I sure hate to hear about your tummy-ache. I can only imagine what that feels like since I never, ever over eat.


----------



## StirBlue (May 4, 2007)

I made a nice meal for a Friday.  Did we over eat?  The chicken was done before sides and before dinner time.  We had a chicken sandwich and then went on with our work for a couple of hours.  Dinner time came and we ate and now we are full.  Time for some personal time.  Computer, video game or a dvd movie.  Before long it will be time to hit the evening chores and we all have a few that cannot wait for tomorrow.....walking the dogs, visiting friends, playing basketball, mowing the lawn, or some shopping.


----------



## sattie (May 4, 2007)

I will over eat if it is something that I really enjoy... I tend to eat more of that item that is deemed one of my favorites which usually ends up in the misery you mentioned. 

Here is one thing that drives me nuts and can't get a handle on.... I am certain this is true about any mexican resturaunt that you go to in the US, but they serve chips and salsa prior to the meal and I always eat way to many of them (specially if the salsa is good and spicy and the chips are warm and crispy), and then when the meal comes, I eat 2 bites and I'm full!!!! UGH!!!


----------



## Robo410 (May 4, 2007)

yes I have the same issue as Andy M.  I am fighting it and intend to win.


----------



## StirBlue (May 4, 2007)

sattie said:
			
		

> Here is one thing that drives me nuts and can't get a handle on.... I am certain this is true about any Mexican restaurant that you go to in the US, but they serve chips and salsa prior to the meal and I always eat way to many of them (specially if the salsa is good and spicy and the chips are warm and crispy), and then when the meal comes, I eat 2 bites and I'm full!!!! UGH!!!


 
People with kids actually ask them not to serve the complimentary chips/dip.  Don't you wish they would take your order after you eat the chips/dip and just charge you for an appetizer and a drink?


----------



## VIDEODROME (May 5, 2007)

Yeah if there is a Buffet involved I indulge a lot.


----------



## redkitty (May 5, 2007)

Sattie, I have the same issue with all the bread and butter restaurants serve before a big meal!  I hardly ever eat bread anymore, which is one reason I was so full last night.

UncleB, I'm feeling much better this morning and since I stayed up for a bit before bed last night, I wasn't so full.


----------



## csalt (May 5, 2007)

Robo410 said:
			
		

> yes I have the same issue as Andy M. I am fighting it and intend to win.


 
Me too!  Problem is my fight is so half hearted I can only blame myself


----------



## Michelemarie (May 5, 2007)

I know I overeat - mostly always.  I have a problem which I very rarely feel full - I can eat and eat and eat - I amaze people.

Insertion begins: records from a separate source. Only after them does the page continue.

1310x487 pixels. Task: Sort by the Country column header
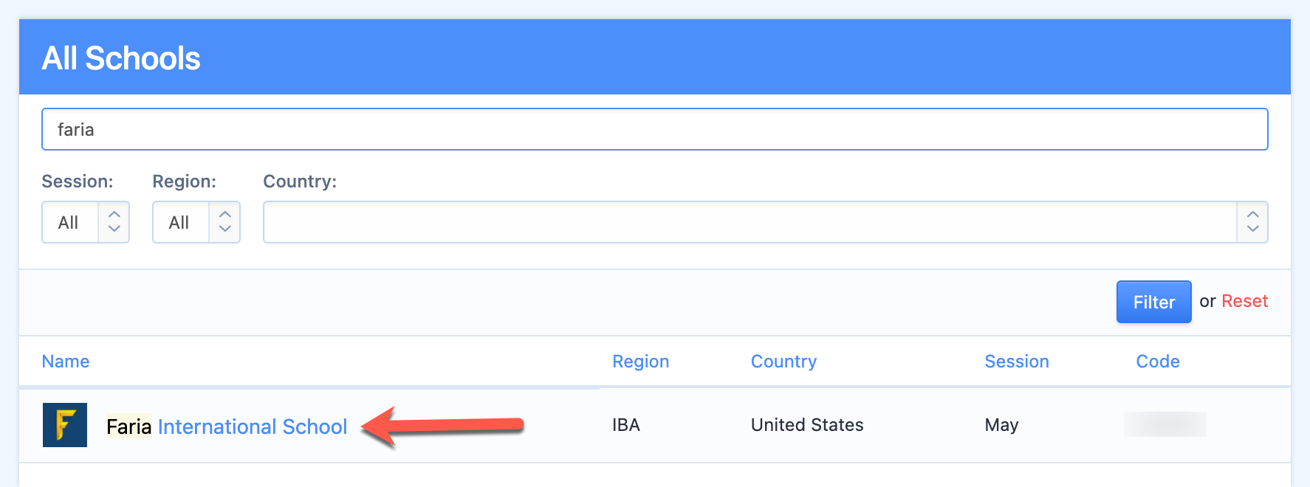[x=783, y=362]
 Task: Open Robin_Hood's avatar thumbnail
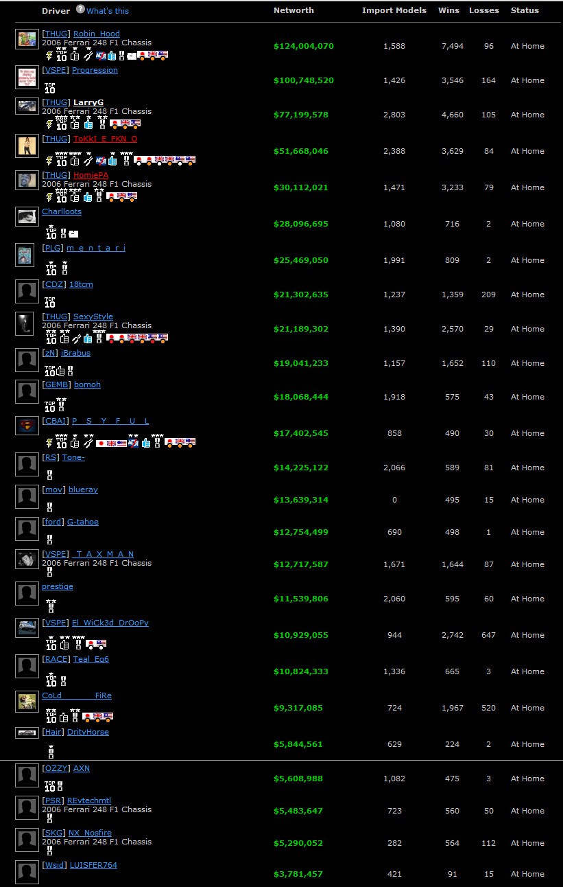27,39
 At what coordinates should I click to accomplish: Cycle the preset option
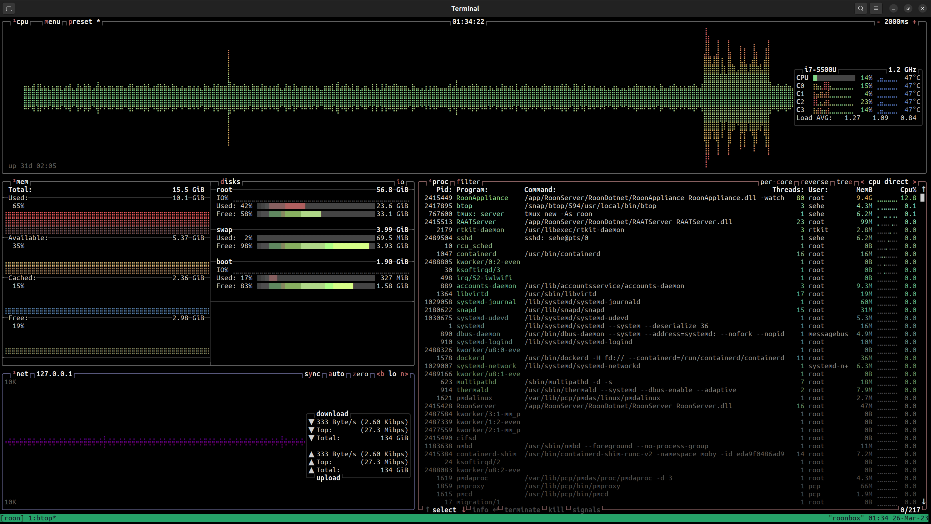coord(80,22)
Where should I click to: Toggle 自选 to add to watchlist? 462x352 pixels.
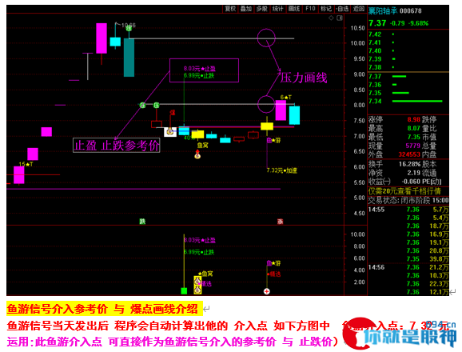click(x=342, y=9)
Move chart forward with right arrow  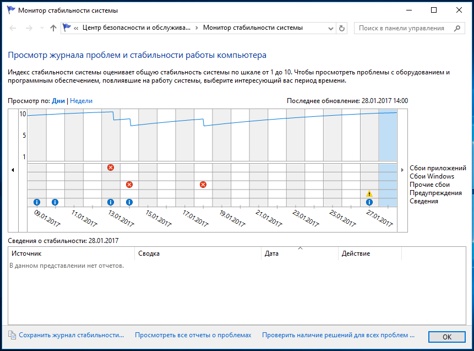point(402,170)
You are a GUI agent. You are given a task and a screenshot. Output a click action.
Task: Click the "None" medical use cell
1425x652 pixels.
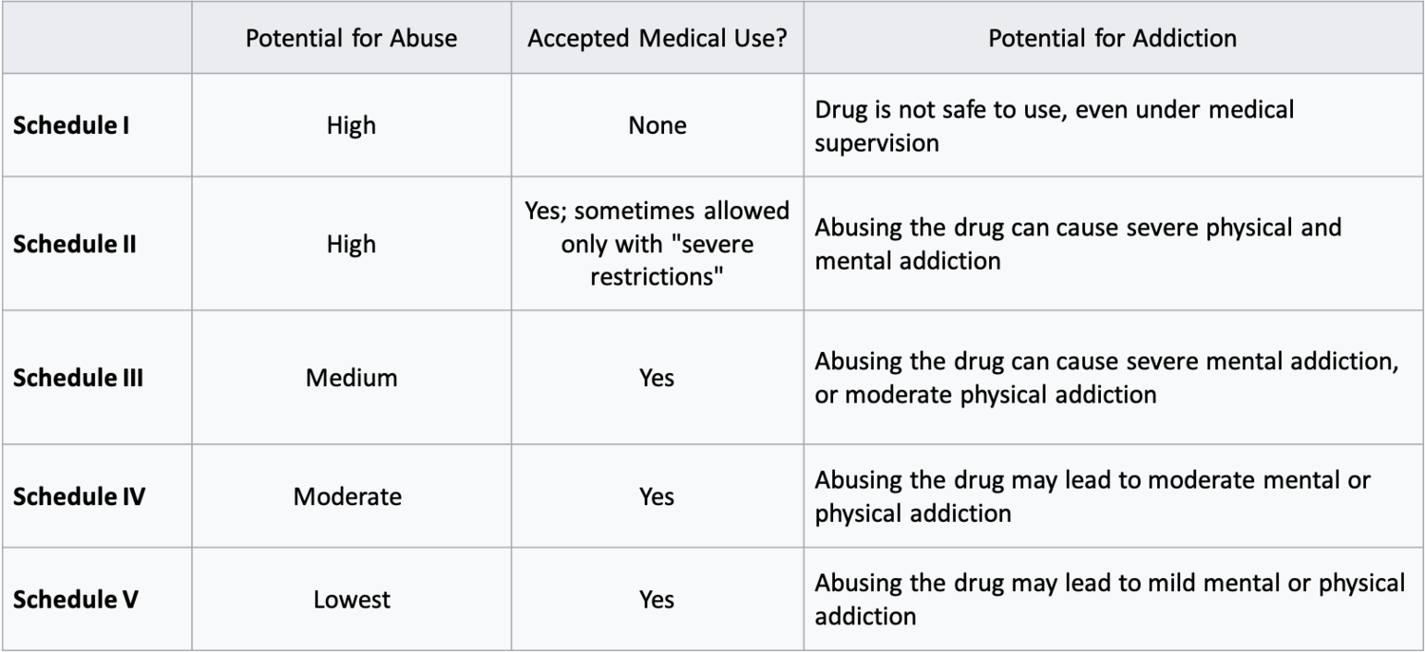pos(657,125)
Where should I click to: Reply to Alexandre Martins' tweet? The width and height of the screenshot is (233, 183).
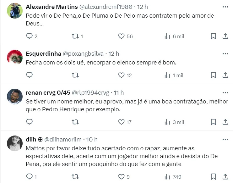tap(29, 36)
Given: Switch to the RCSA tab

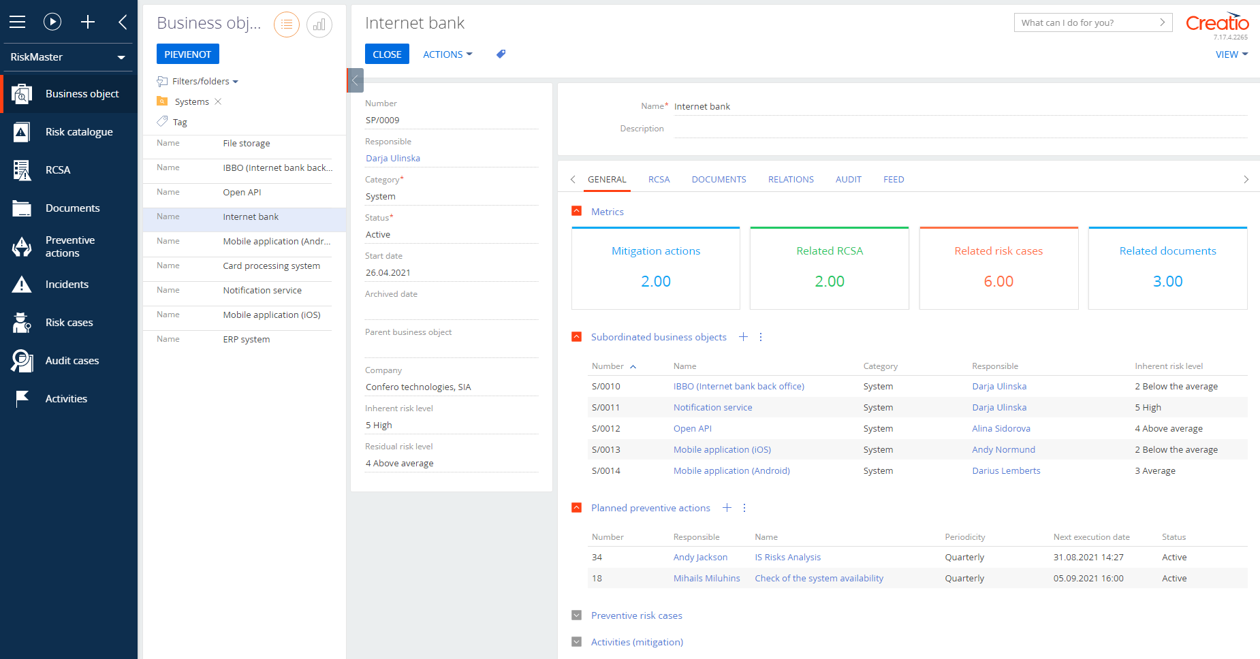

Not good as the I am aging and the metabolism is slowing down. Lately I have been trying to cut my portions down.


----------



## lulu (May 5, 2007)

I cdertainly have a problem  non overeating with varety, buffets, dim sum.  I always over eat at dim sum joints.  I find it  really hard to judge when I am full or undeed when I am hungry.  I just don't seem well wired for it any more.  (I put a lot of it down to past bad eating habits and my nuerological problems, I have bad proprioception too).  Thus I can forget to eat for long periods of time until I feel physically sick, and don't want to eat.  I try really hard to eat regularly as a result.  My appetite is fuelled by desire for taste and texture rather than satiation as a result.  So, conversely, at multi course meals I find it hard to remember not too eat everything, because its not til I hurt I'll realise I'm full.

New things are hard: when I first came to Italy I wanted to eat everything in the first week, I now accept if I lived here  a Life time I would not taste everything in the world I want too! 

I love the small plate technique: I do it too Joanne!  I fnd that visually judging is an easy way to help my mind make the decision before my body!   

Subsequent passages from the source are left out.